In a city where even language has been corrupted as a means of self-expression, the only ones immune are the babies. It is telling that Pushwagner begins and ends the story from the viewpoint of the toddler. Not having been assimilated into society, his actions are unpredictable, even as he retains the wide-eyed wonder of innocence. When the mothers go shopping at the sort of big-box store that did not exist at that time but certainly does now, all of them have that straight ahead, dead-eyed stare and a ramrod-straight posture.

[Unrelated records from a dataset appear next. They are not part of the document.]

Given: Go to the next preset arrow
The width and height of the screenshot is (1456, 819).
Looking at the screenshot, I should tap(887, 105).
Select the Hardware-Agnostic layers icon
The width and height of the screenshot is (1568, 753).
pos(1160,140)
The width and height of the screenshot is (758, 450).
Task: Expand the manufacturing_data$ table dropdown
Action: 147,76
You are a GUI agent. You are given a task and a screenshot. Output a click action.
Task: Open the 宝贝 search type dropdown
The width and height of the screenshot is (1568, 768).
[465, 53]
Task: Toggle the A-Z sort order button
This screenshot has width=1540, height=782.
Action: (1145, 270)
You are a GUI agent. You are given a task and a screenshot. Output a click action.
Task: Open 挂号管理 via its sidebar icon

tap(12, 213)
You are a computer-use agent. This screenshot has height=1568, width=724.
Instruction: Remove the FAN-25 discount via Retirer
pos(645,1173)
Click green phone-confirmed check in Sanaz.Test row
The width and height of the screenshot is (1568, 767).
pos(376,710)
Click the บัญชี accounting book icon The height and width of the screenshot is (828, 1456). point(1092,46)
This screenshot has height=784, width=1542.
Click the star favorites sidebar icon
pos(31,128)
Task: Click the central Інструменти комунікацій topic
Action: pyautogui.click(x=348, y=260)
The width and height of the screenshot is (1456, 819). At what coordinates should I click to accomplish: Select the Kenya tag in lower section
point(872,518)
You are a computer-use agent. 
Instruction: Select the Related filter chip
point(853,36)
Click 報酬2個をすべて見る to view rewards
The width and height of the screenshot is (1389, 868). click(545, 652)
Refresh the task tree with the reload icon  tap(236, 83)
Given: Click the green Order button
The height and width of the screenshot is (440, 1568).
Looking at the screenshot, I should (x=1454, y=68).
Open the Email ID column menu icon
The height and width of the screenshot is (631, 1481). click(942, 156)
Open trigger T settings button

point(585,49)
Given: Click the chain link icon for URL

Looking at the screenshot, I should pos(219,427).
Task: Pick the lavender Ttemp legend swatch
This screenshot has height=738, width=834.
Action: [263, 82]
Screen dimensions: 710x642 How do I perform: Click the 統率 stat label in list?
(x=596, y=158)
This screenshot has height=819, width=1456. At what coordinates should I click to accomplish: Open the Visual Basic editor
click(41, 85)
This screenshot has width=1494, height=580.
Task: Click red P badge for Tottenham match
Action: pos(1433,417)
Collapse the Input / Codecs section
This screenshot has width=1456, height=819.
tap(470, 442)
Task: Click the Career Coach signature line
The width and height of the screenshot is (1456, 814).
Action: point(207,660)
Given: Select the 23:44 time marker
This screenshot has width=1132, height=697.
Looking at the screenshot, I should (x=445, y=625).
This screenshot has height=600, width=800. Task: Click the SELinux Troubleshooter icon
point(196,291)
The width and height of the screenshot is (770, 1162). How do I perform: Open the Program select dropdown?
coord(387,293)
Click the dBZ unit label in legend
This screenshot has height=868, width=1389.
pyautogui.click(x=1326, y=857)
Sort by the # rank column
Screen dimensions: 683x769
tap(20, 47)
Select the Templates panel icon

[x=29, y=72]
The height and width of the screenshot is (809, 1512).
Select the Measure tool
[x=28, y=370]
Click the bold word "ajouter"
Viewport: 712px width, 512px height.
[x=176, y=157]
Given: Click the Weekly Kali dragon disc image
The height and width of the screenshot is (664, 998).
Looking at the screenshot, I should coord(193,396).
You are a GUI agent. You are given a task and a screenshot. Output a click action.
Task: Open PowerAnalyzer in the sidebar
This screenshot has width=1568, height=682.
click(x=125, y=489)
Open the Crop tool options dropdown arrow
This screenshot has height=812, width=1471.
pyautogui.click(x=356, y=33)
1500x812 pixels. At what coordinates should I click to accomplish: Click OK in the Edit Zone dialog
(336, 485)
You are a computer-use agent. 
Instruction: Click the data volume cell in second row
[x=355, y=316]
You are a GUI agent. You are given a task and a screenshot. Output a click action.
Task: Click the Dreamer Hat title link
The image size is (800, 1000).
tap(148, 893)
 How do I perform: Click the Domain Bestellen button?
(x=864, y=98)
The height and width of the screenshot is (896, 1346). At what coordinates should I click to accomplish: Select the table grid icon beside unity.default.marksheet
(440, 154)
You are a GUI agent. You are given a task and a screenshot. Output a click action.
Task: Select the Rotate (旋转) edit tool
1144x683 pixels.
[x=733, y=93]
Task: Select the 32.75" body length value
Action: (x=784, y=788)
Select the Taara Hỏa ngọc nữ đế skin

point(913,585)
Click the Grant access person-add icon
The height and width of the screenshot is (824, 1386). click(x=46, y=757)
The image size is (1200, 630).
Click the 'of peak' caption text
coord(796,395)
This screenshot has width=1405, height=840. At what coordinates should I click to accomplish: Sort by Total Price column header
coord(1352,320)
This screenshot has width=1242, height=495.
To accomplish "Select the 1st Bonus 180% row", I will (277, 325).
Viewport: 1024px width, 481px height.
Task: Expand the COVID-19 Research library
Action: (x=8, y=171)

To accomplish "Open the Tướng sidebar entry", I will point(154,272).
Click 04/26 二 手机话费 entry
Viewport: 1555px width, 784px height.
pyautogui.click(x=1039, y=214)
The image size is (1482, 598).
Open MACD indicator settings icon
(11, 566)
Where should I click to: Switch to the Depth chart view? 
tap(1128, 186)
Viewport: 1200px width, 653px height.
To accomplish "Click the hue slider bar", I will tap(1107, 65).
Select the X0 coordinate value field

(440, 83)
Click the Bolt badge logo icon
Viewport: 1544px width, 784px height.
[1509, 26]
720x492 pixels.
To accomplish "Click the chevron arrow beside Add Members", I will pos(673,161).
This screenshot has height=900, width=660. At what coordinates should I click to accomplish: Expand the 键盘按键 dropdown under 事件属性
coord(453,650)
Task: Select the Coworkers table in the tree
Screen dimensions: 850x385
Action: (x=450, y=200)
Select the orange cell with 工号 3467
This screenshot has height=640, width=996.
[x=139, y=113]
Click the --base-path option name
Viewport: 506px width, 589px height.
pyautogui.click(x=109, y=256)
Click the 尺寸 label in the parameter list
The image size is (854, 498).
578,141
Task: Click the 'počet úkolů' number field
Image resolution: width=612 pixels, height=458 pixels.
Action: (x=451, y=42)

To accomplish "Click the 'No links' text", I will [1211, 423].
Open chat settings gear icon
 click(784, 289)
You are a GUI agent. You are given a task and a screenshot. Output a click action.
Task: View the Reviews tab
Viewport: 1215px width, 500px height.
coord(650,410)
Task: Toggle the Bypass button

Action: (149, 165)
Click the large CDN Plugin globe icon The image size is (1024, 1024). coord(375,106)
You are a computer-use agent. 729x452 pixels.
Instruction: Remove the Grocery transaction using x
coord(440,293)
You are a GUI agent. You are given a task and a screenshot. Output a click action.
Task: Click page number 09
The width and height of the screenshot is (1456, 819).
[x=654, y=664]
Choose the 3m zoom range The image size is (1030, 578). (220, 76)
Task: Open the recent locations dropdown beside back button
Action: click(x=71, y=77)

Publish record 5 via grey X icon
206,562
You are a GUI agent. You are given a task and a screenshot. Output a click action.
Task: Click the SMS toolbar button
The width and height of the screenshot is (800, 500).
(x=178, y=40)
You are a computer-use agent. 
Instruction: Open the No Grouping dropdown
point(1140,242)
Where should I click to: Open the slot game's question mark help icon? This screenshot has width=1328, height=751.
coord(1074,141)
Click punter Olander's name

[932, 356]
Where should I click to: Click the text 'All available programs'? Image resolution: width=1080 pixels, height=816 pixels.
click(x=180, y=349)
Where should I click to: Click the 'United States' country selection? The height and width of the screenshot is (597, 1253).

It's their children who are looking back, looking at each other and squirming around. Pushwagner also reveals certain cracks in the system, as a few workers fantasize on their way to work, only their fantasies bypass language and are pure visuals: living on a tropical island, being a fighter pilot, etc. This is a society where the exploitative nature of the military-industrial complex (there's a scene where Mr. Soft looks over his holdings on a variety of TV screens, and missiles are among them) reduces every adult to mere shells of living beings, and that includes Mr. Soft himself. Pushwagner evokes a hopeless situation with the tiniest amount of mitigation through the power of imagination. He suggests that a society entirely dominated by commodification and exploitation almost entirely crushes the possibility of unmediated, personal, aesthetic experiences. The only possible forms of resistance are intimate communication, empathetic understanding and the courage to find the possibility of the aesthetic experience. Pushwagner is less interested in a story where enough people find that courage than he is in laying out how things would work where most people find themselves being forced to conform.